# Help with what quad to get



## WALLEYE JUNKIE (Jul 12, 2008)

Looking to get a quad but don't know much about them. All I do know is just that I want one that's has 4x4 and one that's not red. I drove a few of them in the past but I didn't really see much difference but auto or manual. So what brands are good, which ones to stay away from? I'm thinking something in the 400 size range.??? I'm not looking to brake the bank but want something that's going to last and get me there and back. Also should I go auto or manual and whats the difference in between having a manual vs an auto.??? I'm thinking auto just because its usually a pain for me to shift gears when ice fishing with my big ***** boots on. Mainly I'll be using it for deer hunting and ice fishing (Saginaw bay and Mitchell's bay). Any input will be appreciate Thanks!


----------



## maddiek (Sep 9, 2013)

Yamaha all the way! I have a '91 350 big bear that I paid $500 for and the thing just keeps running. If I bought new I would definitely be buying a yamaha. 

Ya can't keep a good man down!!! R.I.P. soup, miss ya bro!!!!!


----------



## Joel/AK (Jan 12, 2013)

+1 on the Yamaha. I've had polaris's and yamahas and the best quad Iever owned was a 1988 big bear 350. Not a speed demon butwiththe 5 speed, I could pull anything I wanted ( within reason of course).


----------



## GrizzlyHunter (Jun 17, 2005)

Yammie fan here also. I started riding Yamaha (motorcycles) in the mid-70's (ouch-dating myself). I've had mini-cycles, enduros, MX, street bikes, quads and now a SXS (old man's quad). Never had a bad one.

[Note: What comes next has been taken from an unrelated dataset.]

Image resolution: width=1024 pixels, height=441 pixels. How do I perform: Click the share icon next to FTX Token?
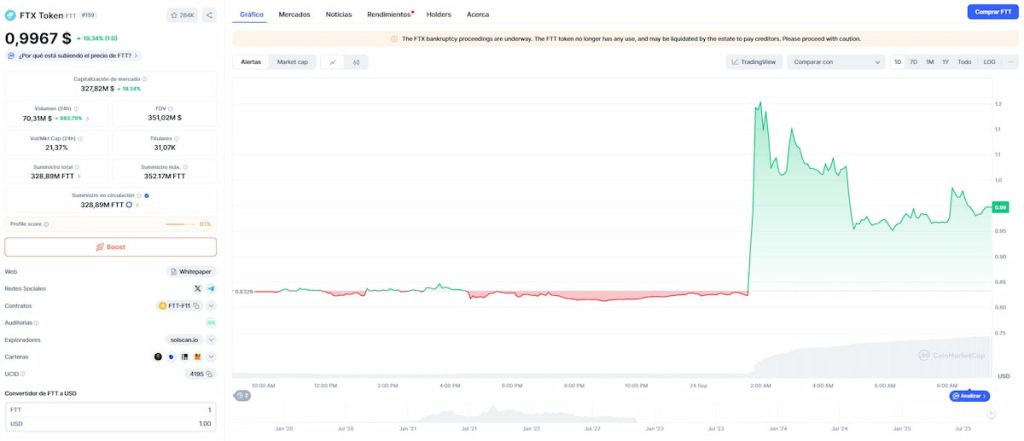(x=209, y=15)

If I were in the quad market (again) I would look at Yammie's fuel injected Grizzly. I had a carbed 660 and it was an absolute beast. Plush ride, could go ANY-where and pull anything, and fast as hell. But a little cold-blooded, which I hear the EFI solved that. They make smaller engine versions, but I'm not sure if they're available with the EFI.

Actually...that's where my username came from. I had a Yammie Grizzly and I love to hunt. No, I haven't hunted grizzlies....yet. 

Very reliable!


----------



## dewy6068 (Jan 5, 2010)

I too am a Yamaha fan! I bought a new Kodiak 400 back in 2003 and it was the best choice I ever made. It's an automatic and I love it. I run the heck out of it from hunting, working on the hunting property, ice fishing, and plowing snow it is being used all year long. Still running the original belt too! Keep it maintained and have had no real issues with it at all!!


----------



## jerryriggin (Jan 5, 2011)

Grizzly 700 here. It is a beast. Only other brand I would ever think about buying would be a Honda. 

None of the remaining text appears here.